JMM-Compare – Comparison of Joint-Market ModelsProject Leader: Prof. Dr. Jörg Rambau
Contact: Prof. Dr. Jörg Rambau
Project start: 2017/04/01 Project end: 2018/01/31
- TenneT (Bayreuth)
- Andrea Kraus (Master-Studentin)
Energy providers need to adapt to various demand and supply scenarios. Especially difficult to predict are the supplies coming from regenerative sources like wind power plants, since the weather has a strong influence on the energy produced. In contrast to this, demands can be predicted at a higher accuracy. The actions of all the energy providers and customers together induce a certain energy transport scenario for which any energy network must provide a safe infrastructur. Thus, any manager of an energy network (like the company TenneT, with whom the Lehrstuhl Wirtschaftsmathematik cooperates in this project) needs to be able to model the possible energy transport scenarios as accurately as possible. The main task in this master's thesis project is to accelerate the computation of energy transport scenarios by tighter models.
Contribution to the Mission of MODUS
Energy transport scenarios are modeled in the literatur by large mathematical optimization problems, the so-called Joint-Market Models (JMM). Many approaches use Mixed-Integer Linear Programming Models (MILP), based on so-called Unit Commitment Problems (UCP) that represent the cost optimal operation of power plants under technical side constraints. The formal modeling uses binary variables for switching on and of certain components and continuous variables for adjustable power deliveries. Side constraints in these variables conprise, e.g., minimal up- and down-times as well as capacities as well as minimal and maximal output power.

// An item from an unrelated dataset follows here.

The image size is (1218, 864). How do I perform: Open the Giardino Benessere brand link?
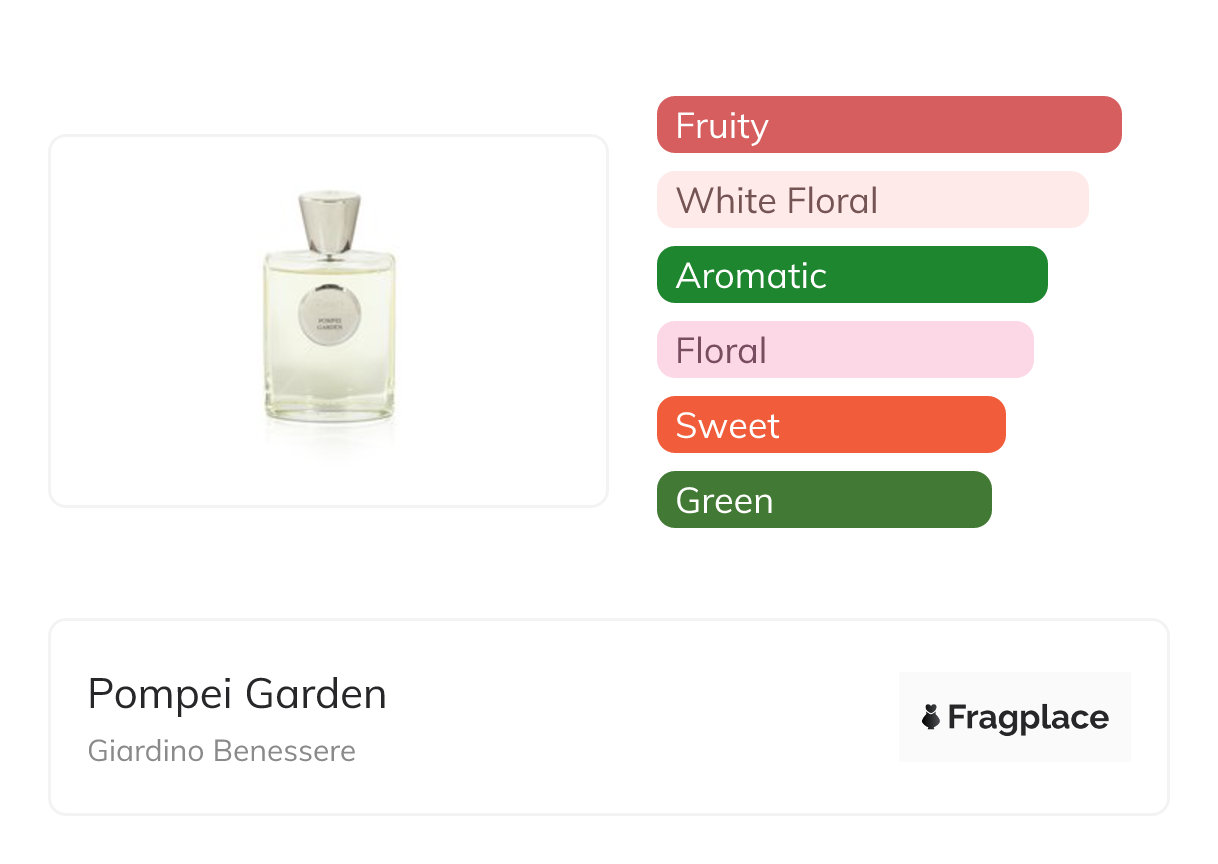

In this Master's thesis project, three modeling modifications for the JMM have been evaluated: A tighter formulation of the unit commitment restrictions, a Dantzig-Wolfe decomposition with single-unit power schedules as columns, and a Dantzig-Wolfe decomposition with single-timeslot power distributions as columns. In small-scale examples it could be seen that the Dantzig-Wolfe decomposition with single-timeslot power distributions as columns led to the tightest root relaxation. Thus, this modeling modification should be chosen as the next research object. The question to answer next are: how can the pricing problem (deriving promising single-timeslot power distributions) be solved as efficiently as possible, and which branching rules are the fastest in the master problem (deriving a power distribution over time that is feasible)?